→ **WORK TO COMPLETE**
Copy out the items word for word, from the very first line up to and including the line with "(x=982, y=863)".
=======
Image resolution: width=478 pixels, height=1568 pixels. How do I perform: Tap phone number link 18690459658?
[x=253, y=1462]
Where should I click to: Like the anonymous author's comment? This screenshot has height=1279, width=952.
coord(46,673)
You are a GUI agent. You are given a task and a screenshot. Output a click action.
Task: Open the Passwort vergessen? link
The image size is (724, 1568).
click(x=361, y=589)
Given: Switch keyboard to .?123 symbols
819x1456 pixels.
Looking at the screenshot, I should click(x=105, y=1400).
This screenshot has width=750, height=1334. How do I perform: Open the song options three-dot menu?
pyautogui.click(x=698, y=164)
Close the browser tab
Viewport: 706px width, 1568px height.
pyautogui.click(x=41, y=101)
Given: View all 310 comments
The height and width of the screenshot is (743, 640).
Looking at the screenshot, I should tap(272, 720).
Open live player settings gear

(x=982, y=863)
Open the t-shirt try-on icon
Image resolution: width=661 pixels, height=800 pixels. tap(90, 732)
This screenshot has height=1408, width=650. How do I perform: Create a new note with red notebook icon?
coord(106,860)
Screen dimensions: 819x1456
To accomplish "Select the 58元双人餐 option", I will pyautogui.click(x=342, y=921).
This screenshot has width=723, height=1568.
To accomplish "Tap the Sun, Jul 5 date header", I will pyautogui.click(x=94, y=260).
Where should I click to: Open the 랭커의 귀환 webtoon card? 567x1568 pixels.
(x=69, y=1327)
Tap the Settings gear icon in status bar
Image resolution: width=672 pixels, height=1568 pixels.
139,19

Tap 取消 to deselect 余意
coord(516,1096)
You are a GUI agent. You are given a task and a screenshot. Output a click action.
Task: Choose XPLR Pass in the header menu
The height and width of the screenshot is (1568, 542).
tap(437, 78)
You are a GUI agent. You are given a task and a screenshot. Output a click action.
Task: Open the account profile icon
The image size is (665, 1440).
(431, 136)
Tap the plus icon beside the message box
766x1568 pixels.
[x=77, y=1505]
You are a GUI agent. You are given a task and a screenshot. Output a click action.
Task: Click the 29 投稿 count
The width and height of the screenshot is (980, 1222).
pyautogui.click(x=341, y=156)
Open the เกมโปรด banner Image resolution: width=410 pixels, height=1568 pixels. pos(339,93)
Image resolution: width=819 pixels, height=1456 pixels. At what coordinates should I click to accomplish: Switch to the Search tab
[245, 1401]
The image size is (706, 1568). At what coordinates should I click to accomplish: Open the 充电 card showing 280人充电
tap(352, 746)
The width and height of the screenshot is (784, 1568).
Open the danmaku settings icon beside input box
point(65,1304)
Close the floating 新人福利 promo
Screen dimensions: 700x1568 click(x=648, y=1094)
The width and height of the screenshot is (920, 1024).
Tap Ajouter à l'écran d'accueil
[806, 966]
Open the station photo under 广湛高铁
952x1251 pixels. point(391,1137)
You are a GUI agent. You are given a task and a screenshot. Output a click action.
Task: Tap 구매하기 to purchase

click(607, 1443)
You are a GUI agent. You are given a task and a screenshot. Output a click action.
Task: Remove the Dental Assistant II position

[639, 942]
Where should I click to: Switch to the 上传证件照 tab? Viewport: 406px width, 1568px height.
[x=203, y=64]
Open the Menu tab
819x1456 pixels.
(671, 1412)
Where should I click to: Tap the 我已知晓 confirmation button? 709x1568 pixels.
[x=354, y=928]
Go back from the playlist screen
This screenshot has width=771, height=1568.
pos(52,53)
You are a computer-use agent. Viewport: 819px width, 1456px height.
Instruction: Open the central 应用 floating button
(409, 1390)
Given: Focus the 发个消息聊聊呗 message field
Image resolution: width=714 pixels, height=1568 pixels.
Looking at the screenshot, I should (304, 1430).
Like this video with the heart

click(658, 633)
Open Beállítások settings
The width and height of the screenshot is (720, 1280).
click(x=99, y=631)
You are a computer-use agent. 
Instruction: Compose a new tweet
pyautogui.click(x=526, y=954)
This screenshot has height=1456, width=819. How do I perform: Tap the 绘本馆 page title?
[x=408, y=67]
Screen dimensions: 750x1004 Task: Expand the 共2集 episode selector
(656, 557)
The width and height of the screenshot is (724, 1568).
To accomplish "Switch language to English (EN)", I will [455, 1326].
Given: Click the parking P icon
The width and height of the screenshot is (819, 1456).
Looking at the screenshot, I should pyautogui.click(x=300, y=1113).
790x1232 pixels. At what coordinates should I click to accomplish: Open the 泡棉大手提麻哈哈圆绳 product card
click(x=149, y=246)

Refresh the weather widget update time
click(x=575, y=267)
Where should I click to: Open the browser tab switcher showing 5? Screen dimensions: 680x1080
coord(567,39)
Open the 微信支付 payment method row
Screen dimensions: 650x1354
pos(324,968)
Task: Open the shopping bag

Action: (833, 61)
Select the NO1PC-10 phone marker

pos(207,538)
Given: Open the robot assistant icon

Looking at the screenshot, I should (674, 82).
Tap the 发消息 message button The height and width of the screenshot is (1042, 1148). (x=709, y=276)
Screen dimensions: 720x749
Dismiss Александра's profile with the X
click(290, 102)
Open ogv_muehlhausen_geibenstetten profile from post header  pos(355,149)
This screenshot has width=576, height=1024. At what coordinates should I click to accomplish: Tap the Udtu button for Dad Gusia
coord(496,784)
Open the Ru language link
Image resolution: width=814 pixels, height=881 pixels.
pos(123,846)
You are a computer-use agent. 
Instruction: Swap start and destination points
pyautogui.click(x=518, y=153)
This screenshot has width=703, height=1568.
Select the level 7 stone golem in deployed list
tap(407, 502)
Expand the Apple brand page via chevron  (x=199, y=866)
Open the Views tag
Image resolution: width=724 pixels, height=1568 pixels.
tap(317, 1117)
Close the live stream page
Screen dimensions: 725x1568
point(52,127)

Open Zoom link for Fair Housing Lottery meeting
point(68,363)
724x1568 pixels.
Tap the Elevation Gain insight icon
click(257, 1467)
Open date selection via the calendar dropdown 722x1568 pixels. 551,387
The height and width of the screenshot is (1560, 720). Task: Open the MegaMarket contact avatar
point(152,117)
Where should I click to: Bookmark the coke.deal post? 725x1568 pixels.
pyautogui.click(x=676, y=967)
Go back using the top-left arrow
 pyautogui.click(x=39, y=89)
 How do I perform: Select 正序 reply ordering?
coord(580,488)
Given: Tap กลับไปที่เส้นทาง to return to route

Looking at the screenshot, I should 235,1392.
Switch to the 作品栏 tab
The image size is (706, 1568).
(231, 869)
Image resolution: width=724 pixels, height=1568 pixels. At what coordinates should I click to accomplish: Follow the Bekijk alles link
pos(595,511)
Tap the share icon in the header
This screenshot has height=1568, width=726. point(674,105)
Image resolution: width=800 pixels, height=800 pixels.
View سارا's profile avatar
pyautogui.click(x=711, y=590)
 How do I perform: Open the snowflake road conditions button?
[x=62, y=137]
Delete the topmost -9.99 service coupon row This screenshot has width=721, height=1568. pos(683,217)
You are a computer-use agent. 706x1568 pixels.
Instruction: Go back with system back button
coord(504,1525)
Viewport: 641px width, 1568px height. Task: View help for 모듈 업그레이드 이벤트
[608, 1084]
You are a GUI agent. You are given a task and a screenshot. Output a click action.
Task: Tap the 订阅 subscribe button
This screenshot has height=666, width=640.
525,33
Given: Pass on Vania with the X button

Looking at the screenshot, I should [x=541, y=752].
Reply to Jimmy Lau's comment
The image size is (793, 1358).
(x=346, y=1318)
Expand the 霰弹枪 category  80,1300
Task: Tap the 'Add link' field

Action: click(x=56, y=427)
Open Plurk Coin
=======
→ **RESPONSE TO THIS EXERCISE**
Image resolution: width=478 pixels, height=1568 pixels. How do I perform: Tap phone number link 18690459658?
[x=253, y=1462]
Where should I click to: Like the anonymous author's comment? This screenshot has height=1279, width=952.
coord(46,673)
You are a GUI agent. You are given a task and a screenshot. Output a click action.
Task: Open the Passwort vergessen? link
The image size is (724, 1568).
click(x=361, y=589)
Given: Switch keyboard to .?123 symbols
819x1456 pixels.
Looking at the screenshot, I should click(x=105, y=1400).
This screenshot has width=750, height=1334. How do I perform: Open the song options three-dot menu?
pyautogui.click(x=698, y=164)
Close the browser tab
Viewport: 706px width, 1568px height.
pyautogui.click(x=41, y=101)
Given: View all 310 comments
The height and width of the screenshot is (743, 640).
Looking at the screenshot, I should tap(272, 720).
Open live player settings gear

(x=982, y=863)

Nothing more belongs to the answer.